══ RECORDS SHOWN ══

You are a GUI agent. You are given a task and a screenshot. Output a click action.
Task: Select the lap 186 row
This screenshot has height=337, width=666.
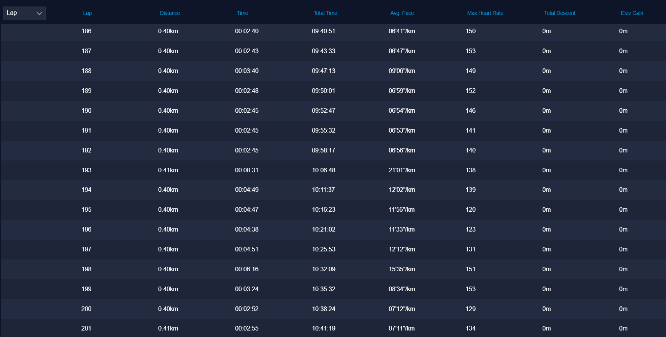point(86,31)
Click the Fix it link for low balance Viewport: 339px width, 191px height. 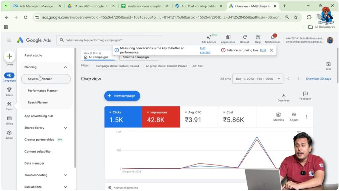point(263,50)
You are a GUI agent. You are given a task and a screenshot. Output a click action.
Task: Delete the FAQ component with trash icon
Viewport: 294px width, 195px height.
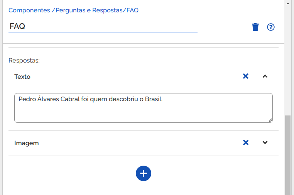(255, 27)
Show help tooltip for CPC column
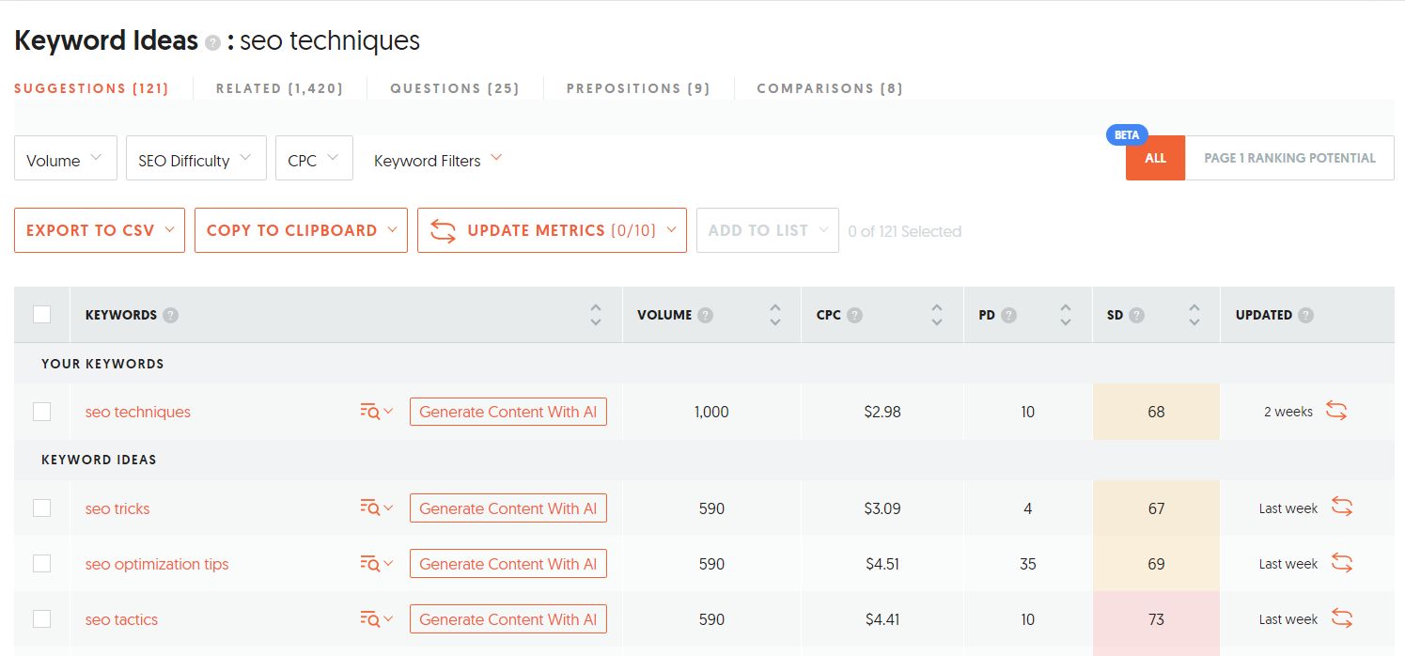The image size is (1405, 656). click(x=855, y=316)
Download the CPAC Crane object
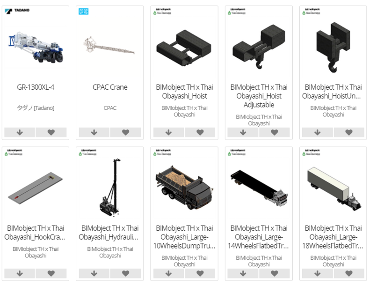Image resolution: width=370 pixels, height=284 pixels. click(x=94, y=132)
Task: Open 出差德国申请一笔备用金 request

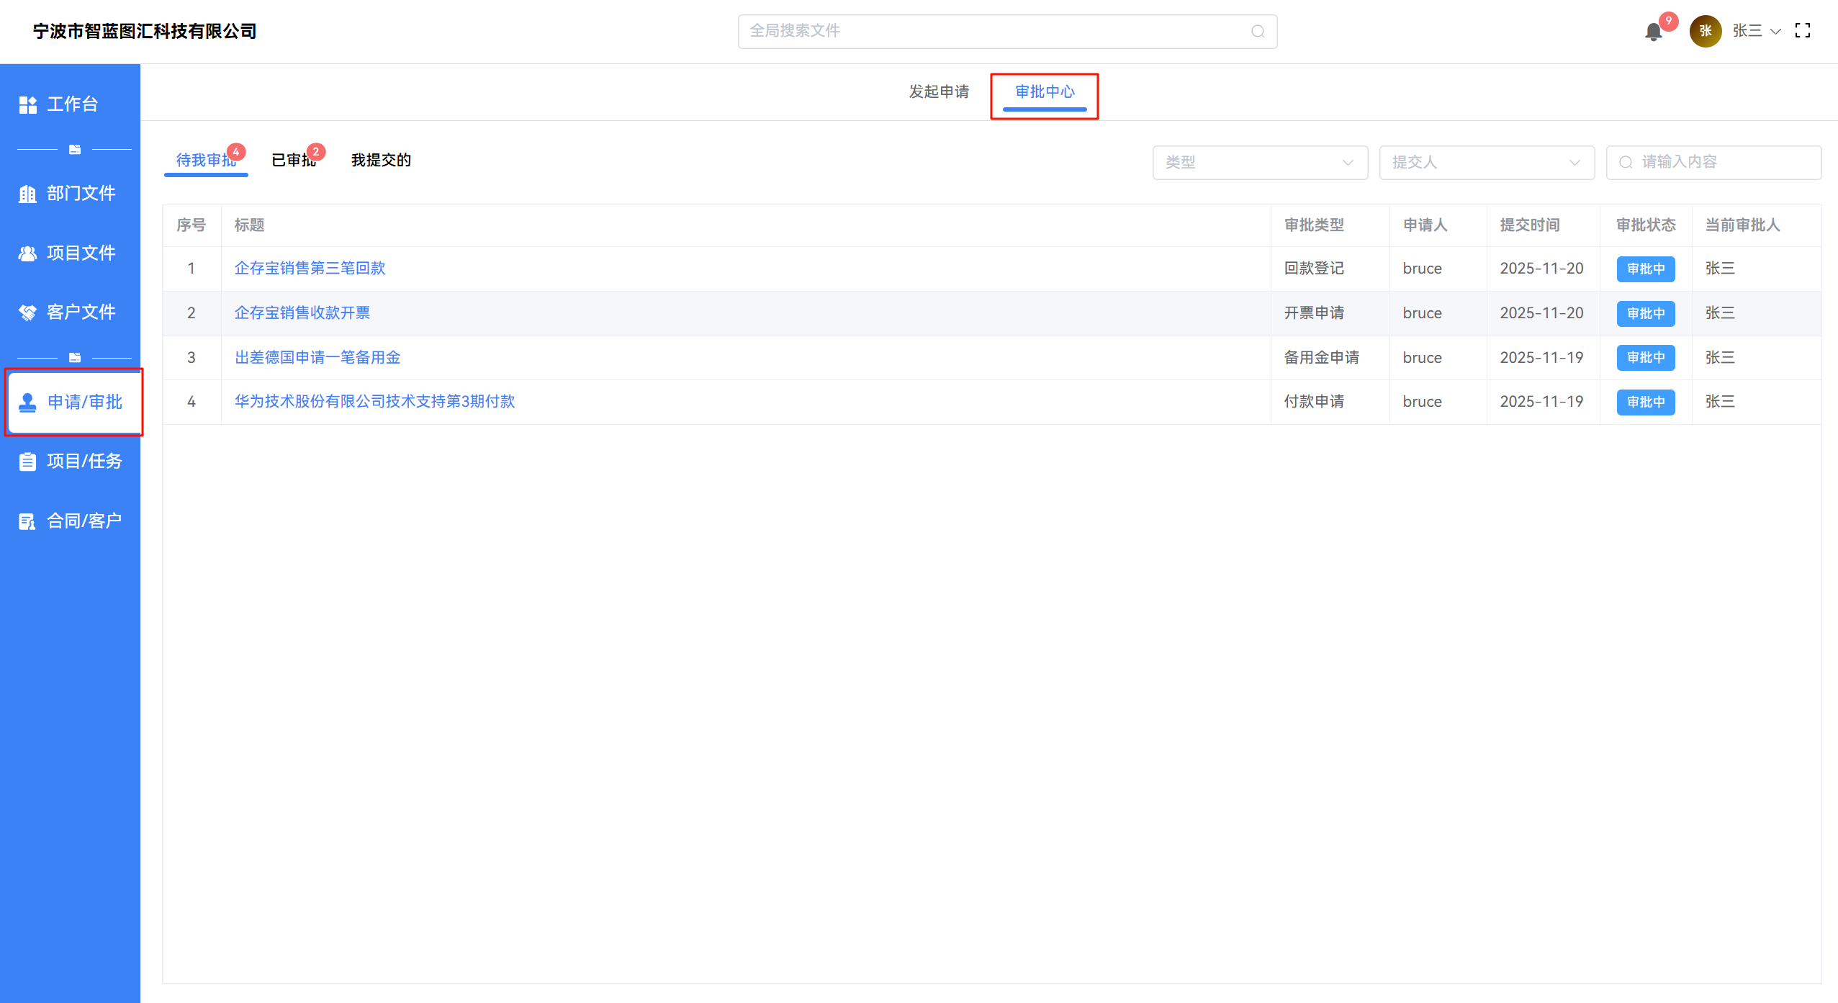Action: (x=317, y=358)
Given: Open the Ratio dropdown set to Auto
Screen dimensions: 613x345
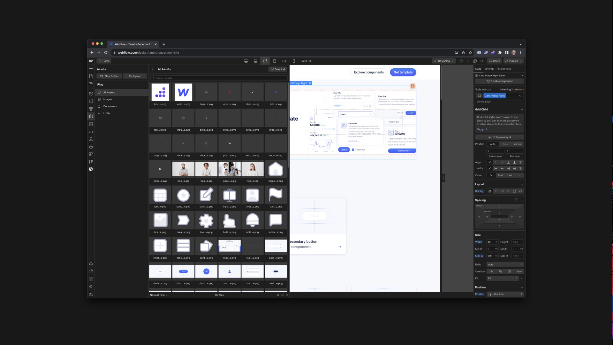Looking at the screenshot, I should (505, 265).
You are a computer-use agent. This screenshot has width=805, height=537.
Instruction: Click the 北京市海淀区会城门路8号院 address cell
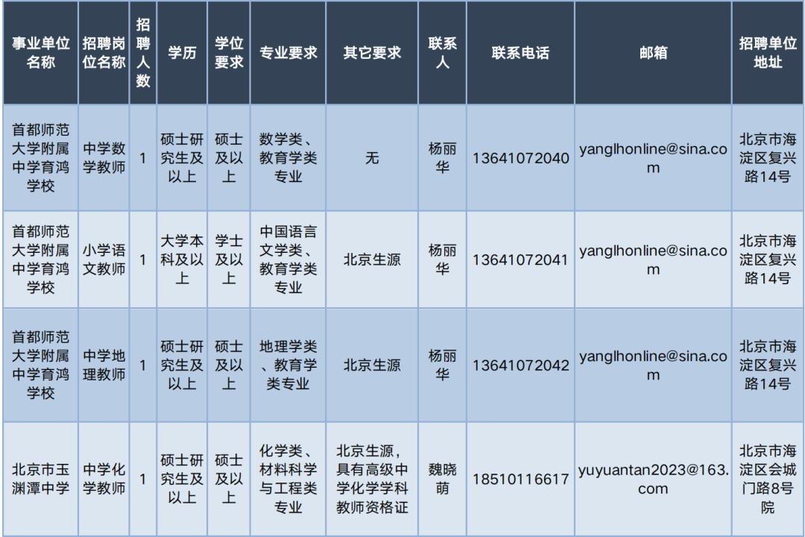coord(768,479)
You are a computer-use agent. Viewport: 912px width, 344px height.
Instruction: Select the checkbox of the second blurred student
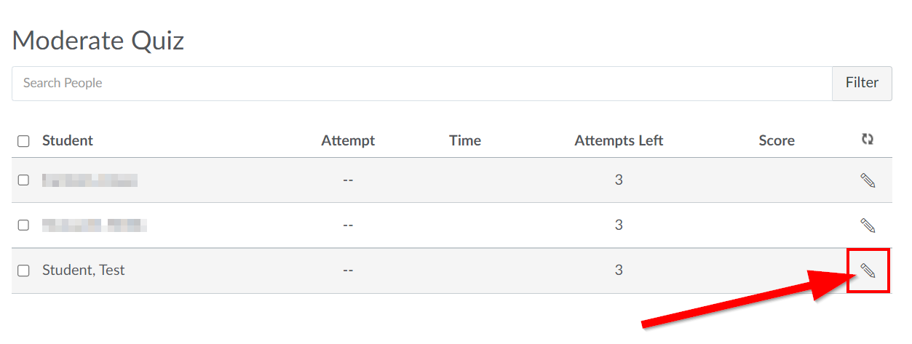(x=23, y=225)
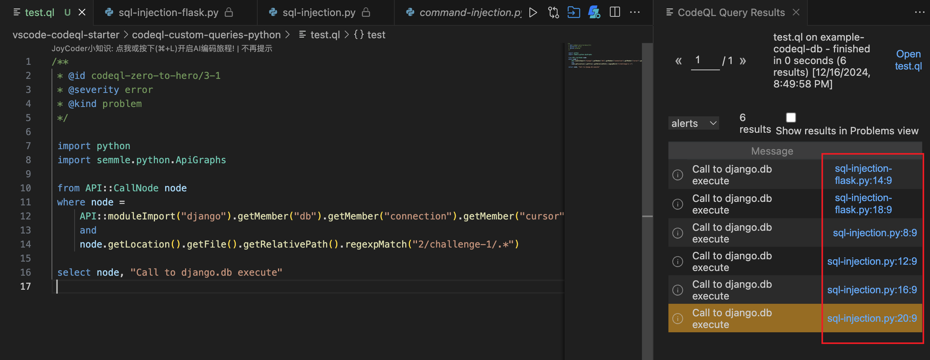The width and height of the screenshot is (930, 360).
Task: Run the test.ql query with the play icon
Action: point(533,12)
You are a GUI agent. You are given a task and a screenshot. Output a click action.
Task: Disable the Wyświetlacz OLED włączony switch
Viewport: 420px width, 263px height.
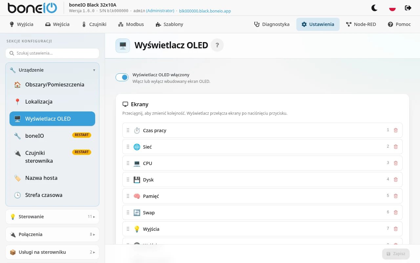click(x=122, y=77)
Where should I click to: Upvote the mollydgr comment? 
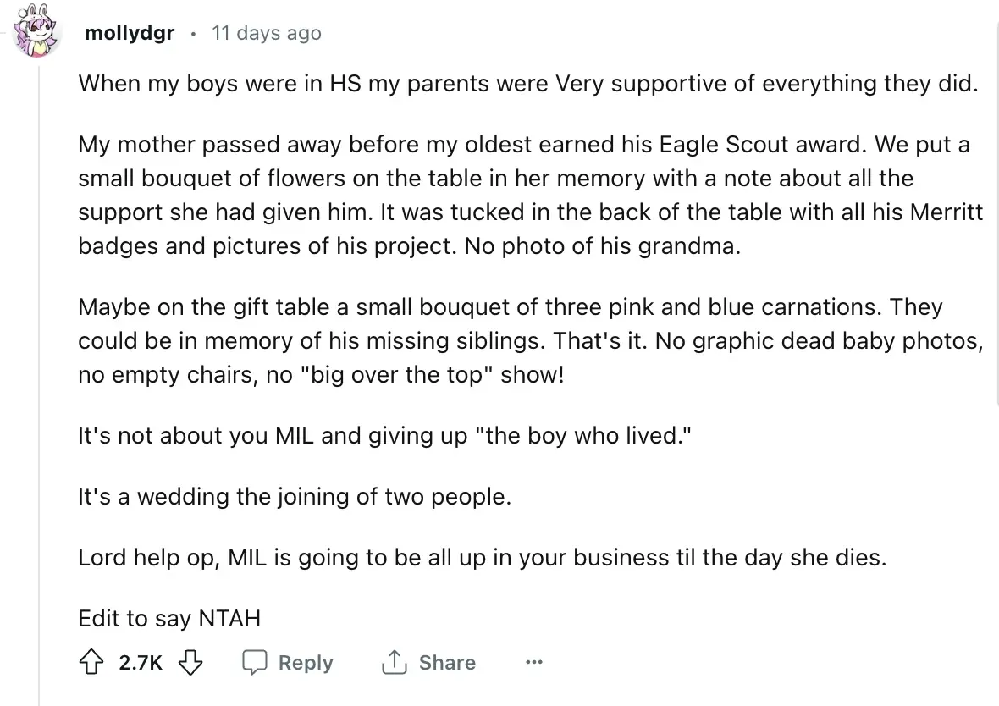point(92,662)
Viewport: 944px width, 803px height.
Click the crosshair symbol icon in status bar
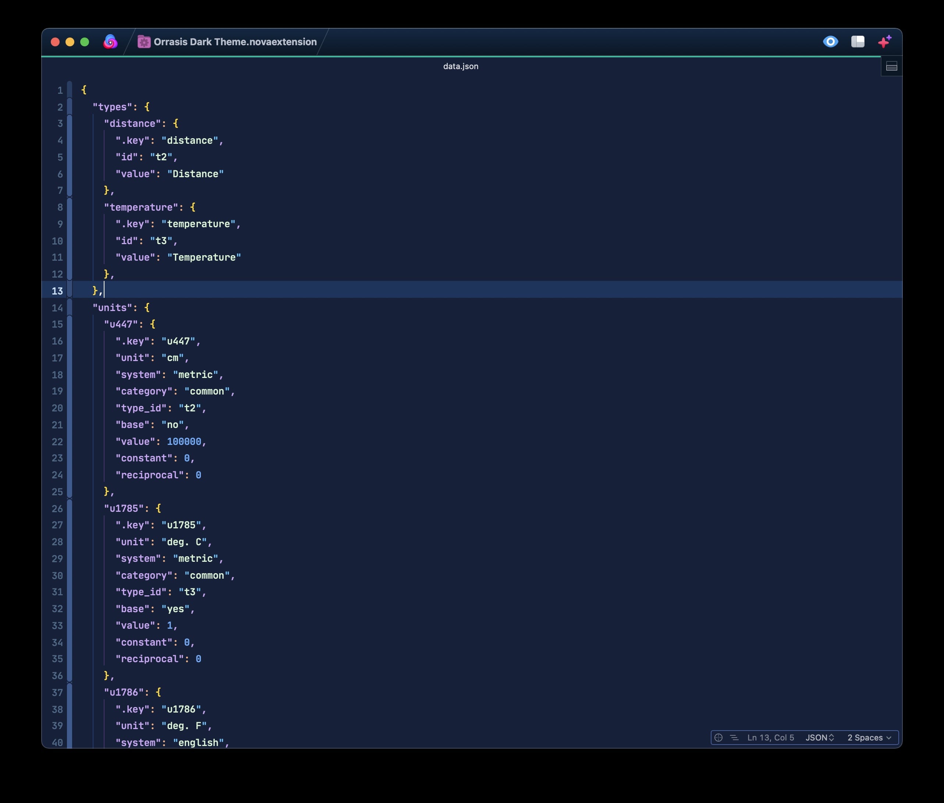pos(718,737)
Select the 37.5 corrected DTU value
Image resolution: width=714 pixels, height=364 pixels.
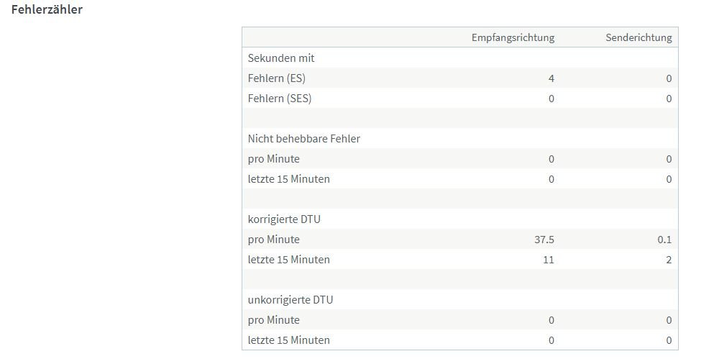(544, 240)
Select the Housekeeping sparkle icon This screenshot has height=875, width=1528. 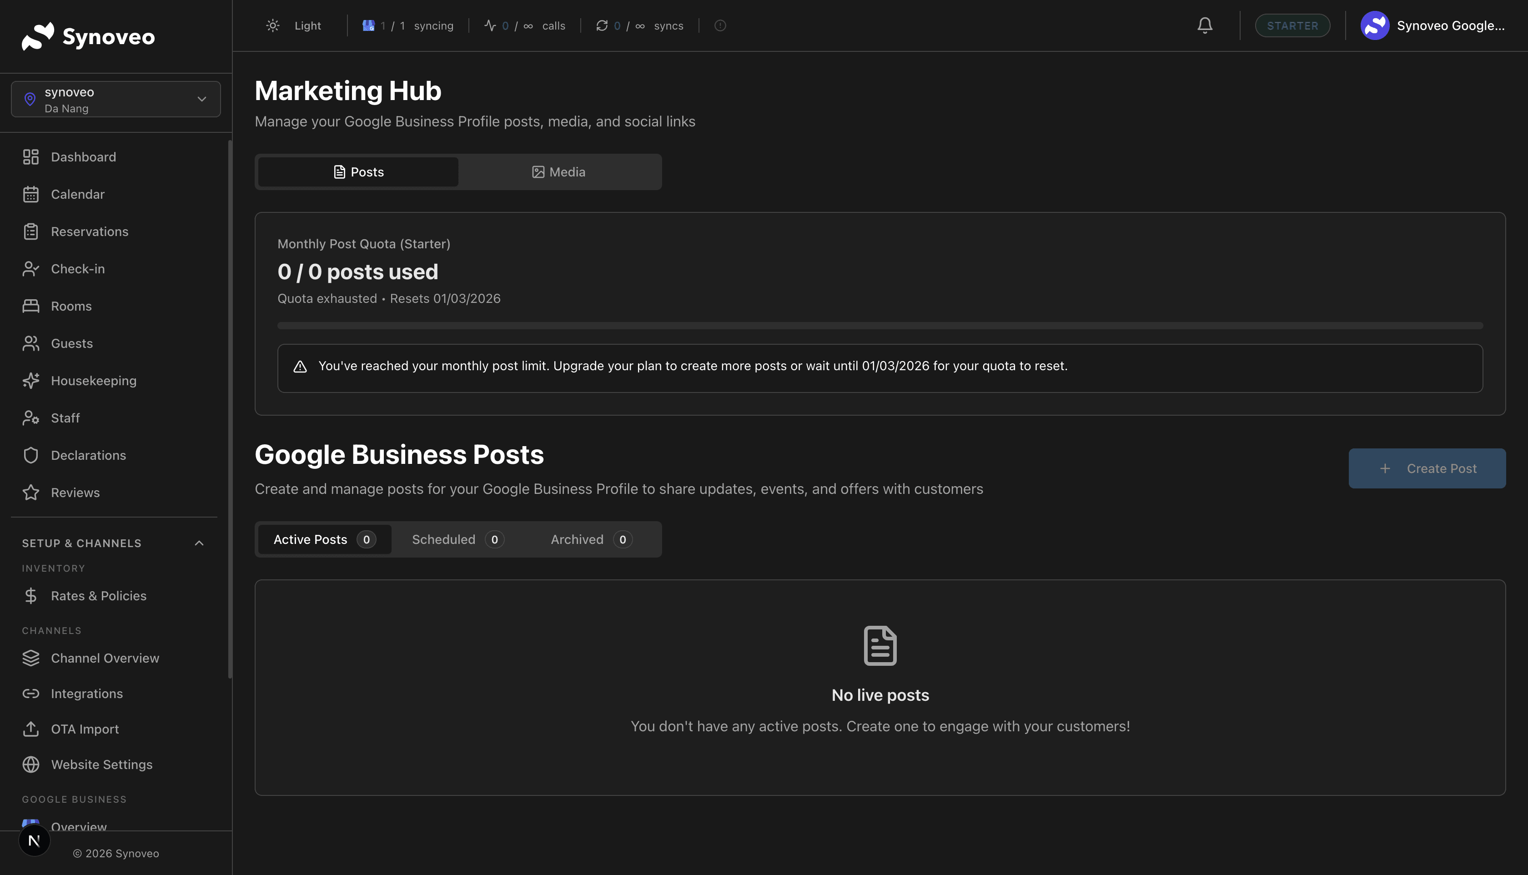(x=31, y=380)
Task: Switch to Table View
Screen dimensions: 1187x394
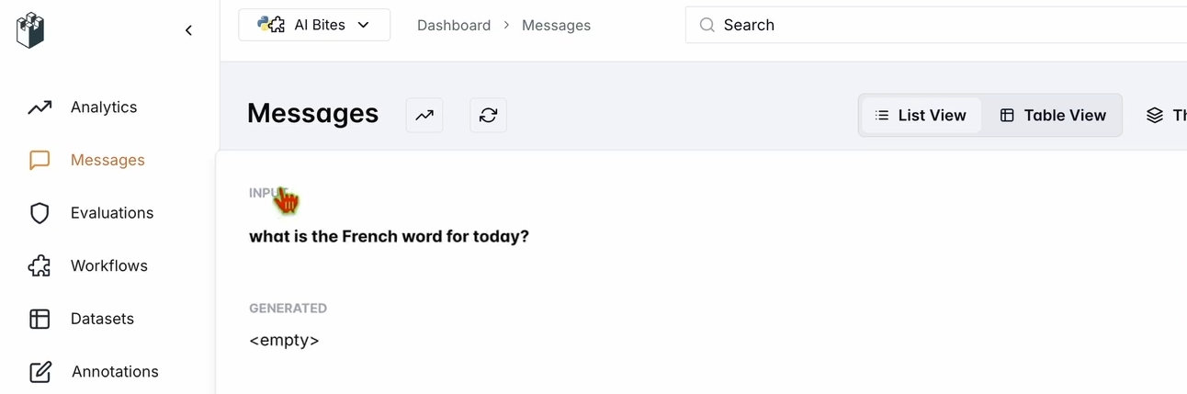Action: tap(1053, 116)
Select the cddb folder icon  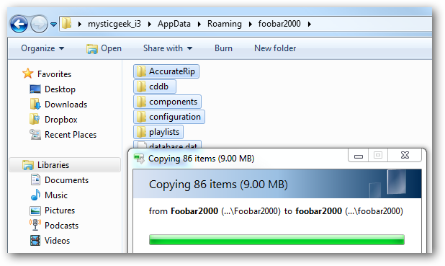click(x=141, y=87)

═══

* **STATED TASK**: List every line in the entries above that contains the string "Instruction".

* **FINAL RESULT**:
Instruction: Click the 北京市海淀区会城门路8号院 address cell
Instruction: Select the checkbox of the second blurred student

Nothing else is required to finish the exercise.